- **Your goal**: Arrange every line of the entries below as a Markdown table with the columns No. and Text, numbering the rows and leaving out blank lines.

- **Input data**:
════════
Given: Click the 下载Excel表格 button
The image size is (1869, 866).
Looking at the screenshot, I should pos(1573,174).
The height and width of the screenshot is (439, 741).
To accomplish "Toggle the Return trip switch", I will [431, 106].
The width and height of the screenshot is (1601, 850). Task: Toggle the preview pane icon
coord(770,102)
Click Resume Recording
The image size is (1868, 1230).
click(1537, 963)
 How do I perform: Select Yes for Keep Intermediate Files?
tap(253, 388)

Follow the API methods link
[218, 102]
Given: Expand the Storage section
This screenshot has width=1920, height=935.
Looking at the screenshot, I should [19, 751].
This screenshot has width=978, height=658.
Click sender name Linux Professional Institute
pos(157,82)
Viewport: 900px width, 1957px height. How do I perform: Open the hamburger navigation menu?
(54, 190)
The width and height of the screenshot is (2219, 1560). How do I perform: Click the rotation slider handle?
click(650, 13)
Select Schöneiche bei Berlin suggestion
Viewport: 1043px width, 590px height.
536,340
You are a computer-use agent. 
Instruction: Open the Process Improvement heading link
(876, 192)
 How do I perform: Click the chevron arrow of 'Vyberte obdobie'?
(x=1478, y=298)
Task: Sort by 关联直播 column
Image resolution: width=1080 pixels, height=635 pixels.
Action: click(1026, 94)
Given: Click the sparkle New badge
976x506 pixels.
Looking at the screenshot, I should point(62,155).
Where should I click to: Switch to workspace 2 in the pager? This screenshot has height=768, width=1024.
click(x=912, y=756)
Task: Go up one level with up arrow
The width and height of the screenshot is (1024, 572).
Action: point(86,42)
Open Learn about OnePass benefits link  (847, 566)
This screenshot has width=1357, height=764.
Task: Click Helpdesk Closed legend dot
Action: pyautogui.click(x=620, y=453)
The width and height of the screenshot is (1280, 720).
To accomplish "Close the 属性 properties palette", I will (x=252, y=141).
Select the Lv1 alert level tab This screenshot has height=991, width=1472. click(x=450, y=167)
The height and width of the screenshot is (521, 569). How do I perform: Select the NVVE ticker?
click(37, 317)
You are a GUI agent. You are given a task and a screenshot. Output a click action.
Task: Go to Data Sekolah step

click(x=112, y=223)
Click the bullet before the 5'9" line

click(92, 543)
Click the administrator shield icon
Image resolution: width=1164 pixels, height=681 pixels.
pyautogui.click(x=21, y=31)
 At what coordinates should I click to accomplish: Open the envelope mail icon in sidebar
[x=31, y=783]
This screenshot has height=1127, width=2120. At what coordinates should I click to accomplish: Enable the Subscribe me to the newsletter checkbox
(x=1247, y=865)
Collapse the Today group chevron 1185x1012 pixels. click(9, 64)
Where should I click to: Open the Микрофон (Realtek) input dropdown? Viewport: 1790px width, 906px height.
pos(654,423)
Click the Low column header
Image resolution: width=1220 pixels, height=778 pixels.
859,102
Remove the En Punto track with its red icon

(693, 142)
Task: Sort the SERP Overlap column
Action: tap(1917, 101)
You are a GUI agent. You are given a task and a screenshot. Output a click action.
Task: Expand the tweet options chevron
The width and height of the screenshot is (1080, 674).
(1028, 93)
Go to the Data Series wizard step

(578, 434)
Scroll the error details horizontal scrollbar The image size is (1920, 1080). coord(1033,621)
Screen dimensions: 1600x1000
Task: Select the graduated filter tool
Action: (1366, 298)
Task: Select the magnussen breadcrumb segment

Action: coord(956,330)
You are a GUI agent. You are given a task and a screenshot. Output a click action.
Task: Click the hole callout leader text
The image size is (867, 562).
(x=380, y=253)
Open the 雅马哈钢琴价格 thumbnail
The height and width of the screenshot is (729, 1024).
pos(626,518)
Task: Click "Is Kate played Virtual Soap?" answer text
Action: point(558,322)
════════
- **Solution to this task**:
| No. | Text |
|---|---|
| 1 | Given: Click the 下载Excel表格 button |
| 2 | The image size is (1869, 866). |
| 3 | Looking at the screenshot, I should pos(1573,174). |
| 4 | The height and width of the screenshot is (439, 741). |
| 5 | To accomplish "Toggle the Return trip switch", I will [431, 106]. |
| 6 | The width and height of the screenshot is (1601, 850). Task: Toggle the preview pane icon |
| 7 | coord(770,102) |
| 8 | Click Resume Recording |
| 9 | The image size is (1868, 1230). |
| 10 | click(1537, 963) |
| 11 |  How do I perform: Select Yes for Keep Intermediate Files? |
| 12 | tap(253, 388) |
| 13 | Follow the API methods link |
| 14 | [218, 102] |
| 15 | Given: Expand the Storage section |
| 16 | This screenshot has width=1920, height=935. |
| 17 | Looking at the screenshot, I should [19, 751]. |
| 18 | This screenshot has width=978, height=658. |
| 19 | Click sender name Linux Professional Institute |
| 20 | pos(157,82) |
| 21 | Viewport: 900px width, 1957px height. How do I perform: Open the hamburger navigation menu? |
| 22 | (54, 190) |
| 23 | The width and height of the screenshot is (2219, 1560). How do I perform: Click the rotation slider handle? |
| 24 | click(650, 13) |
| 25 | Select Schöneiche bei Berlin suggestion |
| 26 | Viewport: 1043px width, 590px height. |
| 27 | 536,340 |
| 28 | You are a computer-use agent.  |
| 29 | Instruction: Open the Process Improvement heading link |
| 30 | (876, 192) |
| 31 |  How do I perform: Click the chevron arrow of 'Vyberte obdobie'? |
| 32 | (x=1478, y=298) |
| 33 | Task: Sort by 关联直播 column |
| 34 | Image resolution: width=1080 pixels, height=635 pixels. |
| 35 | Action: click(1026, 94) |
| 36 | Given: Click the sparkle New badge |
| 37 | 976x506 pixels. |
| 38 | Looking at the screenshot, I should point(62,155). |
| 39 | Where should I click to: Switch to workspace 2 in the pager? This screenshot has height=768, width=1024. |
| 40 | click(x=912, y=756) |
| 41 | Task: Go up one level with up arrow |
| 42 | The width and height of the screenshot is (1024, 572). |
| 43 | Action: point(86,42) |
| 44 | Open Learn about OnePass benefits link  (847, 566) |
| 45 | This screenshot has width=1357, height=764. |
| 46 | Task: Click Helpdesk Closed legend dot |
| 47 | Action: pyautogui.click(x=620, y=453) |
| 48 | The width and height of the screenshot is (1280, 720). |
| 49 | To accomplish "Close the 属性 properties palette", I will (x=252, y=141). |
| 50 | Select the Lv1 alert level tab This screenshot has height=991, width=1472. click(x=450, y=167) |
| 51 | The height and width of the screenshot is (521, 569). How do I perform: Select the NVVE ticker? |
| 52 | click(37, 317) |
| 53 | You are a GUI agent. You are given a task and a screenshot. Output a click action. |
| 54 | Task: Go to Data Sekolah step |
| 55 | click(x=112, y=223) |
| 56 | Click the bullet before the 5'9" line |
| 57 | click(92, 543) |
| 58 | Click the administrator shield icon |
| 59 | Image resolution: width=1164 pixels, height=681 pixels. |
| 60 | pyautogui.click(x=21, y=31) |
| 61 |  At what coordinates should I click to accomplish: Open the envelope mail icon in sidebar |
| 62 | [x=31, y=783] |
| 63 | This screenshot has height=1127, width=2120. At what coordinates should I click to accomplish: Enable the Subscribe me to the newsletter checkbox |
| 64 | (x=1247, y=865) |
| 65 | Collapse the Today group chevron 1185x1012 pixels. click(9, 64) |
| 66 | Where should I click to: Open the Микрофон (Realtek) input dropdown? Viewport: 1790px width, 906px height. |
| 67 | pos(654,423) |
| 68 | Click the Low column header |
| 69 | Image resolution: width=1220 pixels, height=778 pixels. |
| 70 | 859,102 |
| 71 | Remove the En Punto track with its red icon |
| 72 | (693, 142) |
| 73 | Task: Sort the SERP Overlap column |
| 74 | Action: tap(1917, 101) |
| 75 | You are a GUI agent. You are given a task and a screenshot. Output a click action. |
| 76 | Task: Expand the tweet options chevron |
| 77 | The width and height of the screenshot is (1080, 674). |
| 78 | (1028, 93) |
| 79 | Go to the Data Series wizard step |
| 80 | (578, 434) |
| 81 | Scroll the error details horizontal scrollbar The image size is (1920, 1080). coord(1033,621) |
| 82 | Screen dimensions: 1600x1000 |
| 83 | Task: Select the graduated filter tool |
| 84 | Action: (1366, 298) |
| 85 | Task: Select the magnussen breadcrumb segment |
| 86 | Action: coord(956,330) |
| 87 | You are a GUI agent. You are given a task and a screenshot. Output a click action. |
| 88 | Task: Click the hole callout leader text |
| 89 | The image size is (867, 562). |
| 90 | (x=380, y=253) |
| 91 | Open the 雅马哈钢琴价格 thumbnail |
| 92 | The height and width of the screenshot is (729, 1024). |
| 93 | pos(626,518) |
| 94 | Task: Click "Is Kate played Virtual Soap?" answer text |
| 95 | Action: point(558,322) |